La peur dans l’ascenseur
Il est plus de 10 heures du soir. Neslihan et son collègue Mustafa avancent dans les escaliers sans lumière d’un logement social. Ils descendent lentement, lampe-torche à la main. Des mégots de cigarettes et de joints jonchent le sol. Le contenu d’un sac volé est éparpillé. L’odeur d’urine est omniprésente. En bas, un matelas, une couverture et quelques vêtements témoignent de l’occupation récente des lieux.

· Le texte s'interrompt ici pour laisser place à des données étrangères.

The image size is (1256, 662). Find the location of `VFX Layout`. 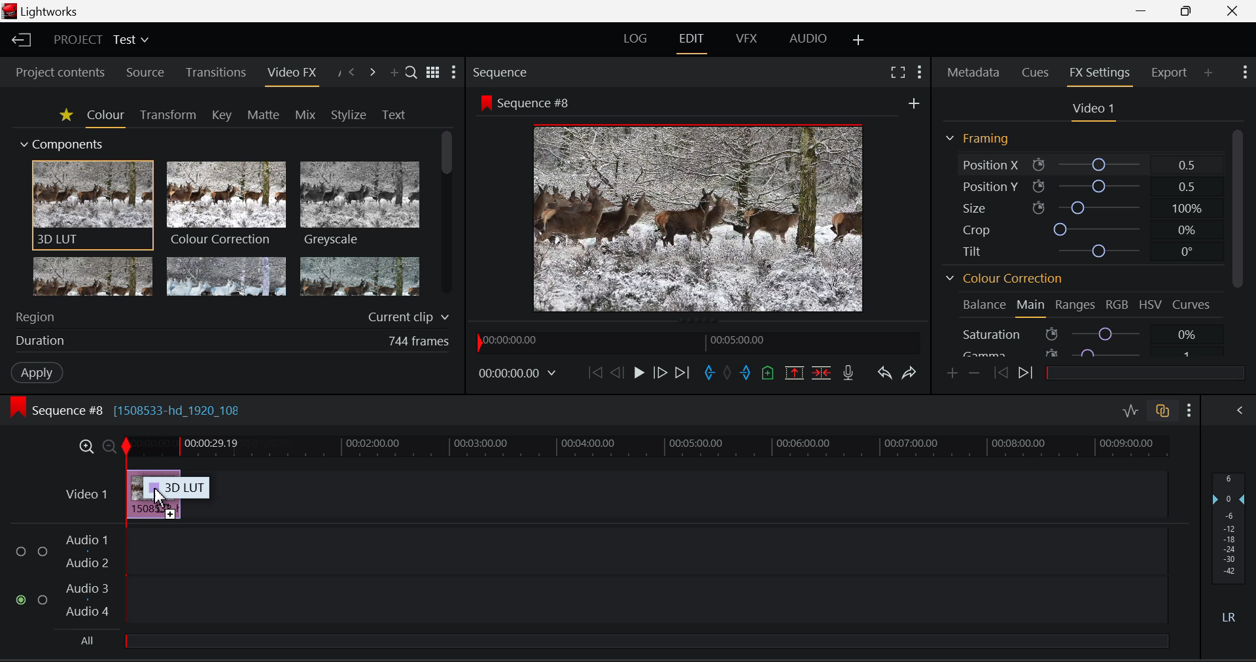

Les gardiens de la paix sont souvent appelés pour réduire les nuisances liées à «l’occupation négative des communs» dans les logements sociaux. Et parfois, cela déraille. «L’autre jour, nous étions dans l’ascenseur avec deux collègues, raconte Mustafa. Le groupe de jeunes a frappé les portes de l’ascenseur pendant que nous y étions. Ils ont réussi à le bloquer. Il n’y avait pas de lumière. Quand il a redémarré, nous ne savions pas ce qui nous attendait. Il y avait des traces de sang par terre. On a fui et, franchement, nous avions peur.» En cas de danger, le gardien de la paix en charge du talkie-walkie lance le code d’alerte «Flash-Flash», pour prévenir les collègues. «Moi aussi j’ai eu le coup de l’ascenseur, ajoute Neslihan, j’ai eu très peur. Des collègues ont déjà été agressés physiquement.»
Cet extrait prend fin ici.